Start of Extracted records

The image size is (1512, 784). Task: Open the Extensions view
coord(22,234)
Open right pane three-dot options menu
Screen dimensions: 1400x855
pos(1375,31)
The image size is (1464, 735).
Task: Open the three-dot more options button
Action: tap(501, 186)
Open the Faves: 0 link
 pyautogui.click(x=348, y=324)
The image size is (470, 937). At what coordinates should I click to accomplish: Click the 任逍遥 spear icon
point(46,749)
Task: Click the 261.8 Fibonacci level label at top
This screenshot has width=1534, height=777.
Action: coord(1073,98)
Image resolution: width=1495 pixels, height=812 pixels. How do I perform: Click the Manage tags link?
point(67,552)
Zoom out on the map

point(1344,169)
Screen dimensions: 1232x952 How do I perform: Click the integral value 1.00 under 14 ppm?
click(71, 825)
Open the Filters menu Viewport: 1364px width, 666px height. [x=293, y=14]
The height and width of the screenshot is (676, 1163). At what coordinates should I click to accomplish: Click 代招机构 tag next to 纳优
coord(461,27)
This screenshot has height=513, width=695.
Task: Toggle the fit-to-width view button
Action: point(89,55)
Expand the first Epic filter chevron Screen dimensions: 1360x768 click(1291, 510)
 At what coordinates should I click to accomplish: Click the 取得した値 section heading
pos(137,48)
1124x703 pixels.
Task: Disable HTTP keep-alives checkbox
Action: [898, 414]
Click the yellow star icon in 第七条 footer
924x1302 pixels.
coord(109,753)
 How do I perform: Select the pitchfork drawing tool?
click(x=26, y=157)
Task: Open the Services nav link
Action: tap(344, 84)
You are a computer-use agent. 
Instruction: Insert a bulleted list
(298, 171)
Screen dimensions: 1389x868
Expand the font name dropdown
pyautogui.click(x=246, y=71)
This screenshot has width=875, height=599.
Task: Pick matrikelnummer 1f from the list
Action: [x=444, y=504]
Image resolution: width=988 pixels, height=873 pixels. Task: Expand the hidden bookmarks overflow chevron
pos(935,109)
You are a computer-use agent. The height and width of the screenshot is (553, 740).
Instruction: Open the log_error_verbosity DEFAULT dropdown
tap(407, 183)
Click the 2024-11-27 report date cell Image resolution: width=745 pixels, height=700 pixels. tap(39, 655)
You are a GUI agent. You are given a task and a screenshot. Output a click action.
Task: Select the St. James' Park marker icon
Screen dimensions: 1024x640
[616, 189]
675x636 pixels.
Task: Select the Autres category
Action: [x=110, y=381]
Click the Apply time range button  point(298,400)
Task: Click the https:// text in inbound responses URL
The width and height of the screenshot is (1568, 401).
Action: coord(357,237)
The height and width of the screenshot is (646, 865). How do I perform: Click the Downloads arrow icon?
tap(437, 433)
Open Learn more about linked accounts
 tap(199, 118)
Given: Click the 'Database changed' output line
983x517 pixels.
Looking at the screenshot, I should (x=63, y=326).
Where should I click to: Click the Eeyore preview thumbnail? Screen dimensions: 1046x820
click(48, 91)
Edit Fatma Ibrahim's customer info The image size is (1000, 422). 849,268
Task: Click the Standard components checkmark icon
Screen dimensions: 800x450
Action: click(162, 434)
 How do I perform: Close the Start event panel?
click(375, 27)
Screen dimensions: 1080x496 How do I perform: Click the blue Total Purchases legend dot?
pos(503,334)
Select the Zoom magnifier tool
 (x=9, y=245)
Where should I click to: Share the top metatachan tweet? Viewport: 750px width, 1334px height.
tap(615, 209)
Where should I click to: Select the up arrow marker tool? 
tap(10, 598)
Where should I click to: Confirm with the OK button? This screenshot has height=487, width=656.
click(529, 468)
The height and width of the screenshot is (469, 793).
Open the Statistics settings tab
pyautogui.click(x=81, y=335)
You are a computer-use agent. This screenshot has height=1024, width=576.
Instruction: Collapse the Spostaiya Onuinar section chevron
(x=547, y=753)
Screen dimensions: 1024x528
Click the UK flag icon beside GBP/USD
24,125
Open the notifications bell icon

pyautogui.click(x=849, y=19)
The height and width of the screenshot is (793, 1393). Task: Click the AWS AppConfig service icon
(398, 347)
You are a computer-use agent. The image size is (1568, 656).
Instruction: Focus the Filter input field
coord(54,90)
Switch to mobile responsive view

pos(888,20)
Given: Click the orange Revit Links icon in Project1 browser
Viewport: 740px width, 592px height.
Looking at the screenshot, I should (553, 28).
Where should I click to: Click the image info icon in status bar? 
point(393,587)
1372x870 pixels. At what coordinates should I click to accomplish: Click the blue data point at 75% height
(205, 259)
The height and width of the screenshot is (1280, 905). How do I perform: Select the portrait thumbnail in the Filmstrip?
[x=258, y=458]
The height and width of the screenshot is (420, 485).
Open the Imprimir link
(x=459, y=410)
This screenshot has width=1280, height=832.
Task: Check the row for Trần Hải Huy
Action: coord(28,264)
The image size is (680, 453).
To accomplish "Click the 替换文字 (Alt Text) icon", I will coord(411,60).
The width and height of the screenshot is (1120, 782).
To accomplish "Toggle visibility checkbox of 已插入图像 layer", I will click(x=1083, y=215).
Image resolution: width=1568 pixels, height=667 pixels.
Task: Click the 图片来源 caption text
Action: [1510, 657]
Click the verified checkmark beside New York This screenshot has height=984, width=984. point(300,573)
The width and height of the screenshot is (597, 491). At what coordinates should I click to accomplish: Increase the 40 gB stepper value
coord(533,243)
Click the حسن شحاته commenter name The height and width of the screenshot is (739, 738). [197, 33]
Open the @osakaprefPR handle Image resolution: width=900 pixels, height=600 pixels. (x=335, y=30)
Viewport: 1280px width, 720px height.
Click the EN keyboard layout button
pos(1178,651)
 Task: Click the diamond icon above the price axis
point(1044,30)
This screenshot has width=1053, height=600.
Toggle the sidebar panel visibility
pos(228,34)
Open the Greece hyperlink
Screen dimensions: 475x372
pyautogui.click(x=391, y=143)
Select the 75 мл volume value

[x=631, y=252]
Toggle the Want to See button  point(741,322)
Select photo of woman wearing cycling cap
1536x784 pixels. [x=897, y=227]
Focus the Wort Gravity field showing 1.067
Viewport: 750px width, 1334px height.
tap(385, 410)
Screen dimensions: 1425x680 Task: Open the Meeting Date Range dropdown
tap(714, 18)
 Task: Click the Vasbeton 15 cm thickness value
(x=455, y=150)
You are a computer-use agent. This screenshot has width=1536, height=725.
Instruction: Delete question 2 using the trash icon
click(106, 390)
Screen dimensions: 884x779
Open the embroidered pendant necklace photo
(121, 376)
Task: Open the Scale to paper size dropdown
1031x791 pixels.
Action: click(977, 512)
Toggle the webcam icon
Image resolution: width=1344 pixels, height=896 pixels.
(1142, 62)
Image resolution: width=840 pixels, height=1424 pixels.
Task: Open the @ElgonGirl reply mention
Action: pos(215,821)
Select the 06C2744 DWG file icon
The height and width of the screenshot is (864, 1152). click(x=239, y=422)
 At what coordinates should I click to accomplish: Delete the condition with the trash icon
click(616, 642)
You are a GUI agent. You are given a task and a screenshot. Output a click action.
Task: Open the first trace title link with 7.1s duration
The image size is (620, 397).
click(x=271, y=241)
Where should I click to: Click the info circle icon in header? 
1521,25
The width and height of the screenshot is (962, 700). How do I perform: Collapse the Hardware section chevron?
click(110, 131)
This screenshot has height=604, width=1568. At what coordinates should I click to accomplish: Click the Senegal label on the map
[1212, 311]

End of Extracted records

§ **Assignment**: Match on "first" and report each line of the data above that has it.

§ **Written reply**:
Expand the first Epic filter chevron Screen dimensions: 1360x768 click(1291, 510)
Task: Open the first trace title link with 7.1s duration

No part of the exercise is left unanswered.